Going forward, I just opened the bible to a random spot and started to read. The Psalms poetry was beautiful, and as a “suburban gangsta-ite” I liked the psalmists’ fearlessness. Take for instance the 56th Psalm:
In God, whose word I praise,
in God I trust; I will not be afraid.
What can mortal man do to me?
I found the transparency of the wide range of emotions of the psalmist refreshing, and I enjoyed the quick-hits of morality and wisdom found in the proverbs, but I struggled to get into the new testament. At the time I think I would have really been happy if I had a copy of the Jefferson Bible. Like Jefferson, I found the teachings of Jesus to be “the most sublime and benevolent code of morals which has ever been offered to man”, particularly the Sermon on the Mount, but the miracles were a tough sell. Like Jefferson, I felt like tearing them out of my bible. The other side of Jesus, the “magician side” of turning water to wine, healing the sick, casting out demons and his grand finale – rising from the dead – fell on deaf ears.
But then I had a hard time dealing with the simple fact that the church grew out of the basis of Jesus’ alleged miracles and resurrection. And historically, these men who were spreading this message believed what they preached so much they were willing to be chased halfway across the world, and many of them died some of the most gruesome sorts of deaths without recanting this belief. Why would they do this? In the 1st Epistle to the Corinthians, Paul, a former persecutor of the church declares that a little over 500 people had testified to seeing a risen Jesus. In other words Paul was saying “if you don’t believe my testimony, ask around. There are plenty of others who saw him.”
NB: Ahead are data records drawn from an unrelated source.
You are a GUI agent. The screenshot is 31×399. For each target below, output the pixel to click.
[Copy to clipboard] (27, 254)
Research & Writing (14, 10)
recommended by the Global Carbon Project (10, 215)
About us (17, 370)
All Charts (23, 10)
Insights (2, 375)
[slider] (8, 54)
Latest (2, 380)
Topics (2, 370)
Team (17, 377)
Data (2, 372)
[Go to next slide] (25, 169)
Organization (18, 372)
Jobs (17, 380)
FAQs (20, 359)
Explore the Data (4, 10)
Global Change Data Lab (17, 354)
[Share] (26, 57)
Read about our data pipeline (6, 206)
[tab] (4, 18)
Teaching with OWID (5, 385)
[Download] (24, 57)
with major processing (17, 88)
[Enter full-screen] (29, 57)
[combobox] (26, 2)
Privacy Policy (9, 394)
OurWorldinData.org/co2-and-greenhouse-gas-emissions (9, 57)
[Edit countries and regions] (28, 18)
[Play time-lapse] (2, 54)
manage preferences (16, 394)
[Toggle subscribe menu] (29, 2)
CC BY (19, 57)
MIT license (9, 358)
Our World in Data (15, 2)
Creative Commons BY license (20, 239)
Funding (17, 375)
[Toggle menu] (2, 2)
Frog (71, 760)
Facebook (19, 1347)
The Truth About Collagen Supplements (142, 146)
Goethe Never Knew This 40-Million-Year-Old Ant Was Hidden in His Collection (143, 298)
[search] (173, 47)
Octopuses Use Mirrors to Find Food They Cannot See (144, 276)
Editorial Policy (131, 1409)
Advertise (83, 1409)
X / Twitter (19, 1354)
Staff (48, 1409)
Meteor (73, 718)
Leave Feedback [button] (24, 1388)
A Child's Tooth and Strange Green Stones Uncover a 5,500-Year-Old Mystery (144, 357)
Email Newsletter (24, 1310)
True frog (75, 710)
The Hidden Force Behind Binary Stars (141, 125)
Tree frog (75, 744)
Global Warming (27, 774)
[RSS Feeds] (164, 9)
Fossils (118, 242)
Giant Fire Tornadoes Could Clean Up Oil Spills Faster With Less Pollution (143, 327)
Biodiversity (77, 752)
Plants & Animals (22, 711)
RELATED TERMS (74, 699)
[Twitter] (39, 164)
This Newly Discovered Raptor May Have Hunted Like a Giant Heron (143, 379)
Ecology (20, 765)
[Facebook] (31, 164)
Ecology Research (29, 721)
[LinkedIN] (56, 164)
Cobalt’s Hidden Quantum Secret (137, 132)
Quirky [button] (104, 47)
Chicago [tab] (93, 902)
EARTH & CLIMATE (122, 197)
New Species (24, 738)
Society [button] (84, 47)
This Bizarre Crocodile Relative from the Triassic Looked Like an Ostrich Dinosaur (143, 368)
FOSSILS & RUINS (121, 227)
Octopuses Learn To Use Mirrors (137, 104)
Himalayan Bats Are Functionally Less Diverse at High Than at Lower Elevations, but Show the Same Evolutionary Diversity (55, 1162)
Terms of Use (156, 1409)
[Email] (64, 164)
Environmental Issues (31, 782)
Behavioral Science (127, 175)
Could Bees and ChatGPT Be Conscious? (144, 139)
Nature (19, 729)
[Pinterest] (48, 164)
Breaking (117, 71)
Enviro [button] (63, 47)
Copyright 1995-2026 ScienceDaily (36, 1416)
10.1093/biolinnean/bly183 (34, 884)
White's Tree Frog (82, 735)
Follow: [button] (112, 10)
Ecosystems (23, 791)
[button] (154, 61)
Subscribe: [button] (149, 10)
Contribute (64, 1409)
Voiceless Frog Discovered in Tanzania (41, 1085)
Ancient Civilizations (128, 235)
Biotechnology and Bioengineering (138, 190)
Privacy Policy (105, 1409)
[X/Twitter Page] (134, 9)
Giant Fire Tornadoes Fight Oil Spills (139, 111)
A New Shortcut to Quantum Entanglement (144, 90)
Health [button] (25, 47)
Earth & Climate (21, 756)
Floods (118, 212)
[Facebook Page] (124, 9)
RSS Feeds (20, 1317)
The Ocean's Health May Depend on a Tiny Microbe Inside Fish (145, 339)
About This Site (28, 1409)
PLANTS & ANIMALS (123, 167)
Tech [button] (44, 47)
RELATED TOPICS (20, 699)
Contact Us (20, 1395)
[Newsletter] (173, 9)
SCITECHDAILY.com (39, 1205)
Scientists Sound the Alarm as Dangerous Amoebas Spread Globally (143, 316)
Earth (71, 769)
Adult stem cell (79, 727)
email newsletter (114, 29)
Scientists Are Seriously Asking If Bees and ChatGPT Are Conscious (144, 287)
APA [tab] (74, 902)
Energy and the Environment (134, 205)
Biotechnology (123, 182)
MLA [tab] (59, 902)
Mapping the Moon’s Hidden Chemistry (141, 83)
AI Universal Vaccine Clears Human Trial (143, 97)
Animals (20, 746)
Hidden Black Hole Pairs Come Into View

Jesus’ own brother James disbelieved and thought that Jesus was nuts (John 7:5, Mark 3:21), but then later he became a pastor, apostle and martyr. The disciples went from cowering in fear to boldly accusing the Sanhedrin for the death of Christ, and the Jews didn’t even dispute that Jesus’ tomb was empty. Instead they came up with a cockamamie story about the disciples stealing Jesus’ body, but again, that doesn’t explain the conversion of skeptics – James, Paul, or again, the willingness of the early church to be persecuted, imprisoned, whipped, tortured, exiled, crucified, beheaded, eaten by lions, and cut to pieces by gladiators. Usually a good hoax leads to some sort of gain, this certainly wasn’t the case with the early church.
The astonishing personality and moral teachings of Jesus convinced me that he was an exceptional human being. But that his followers were willing to die before revoking their claim as eyewitnesses of his resurrection was something that made me think there was more to this Jesus person besides being a good, moral teacher. The other question that being begged to be asked – “what did Jesus gain by dying in such a horrible way?” If it was as the bible teaches, that his death was to reconcile me to God, that would more sense than him dying as some sort of martyr. It would also give proof that God was not some deadbeat dad in the sky, or some lawgiver standing completely aloof from his creation. It would demonstrate that He is a God of amazing love.
I hadn’t made the leap quite yet, but as it turned out, Christianity looked more reasonable than I had imagined it could have.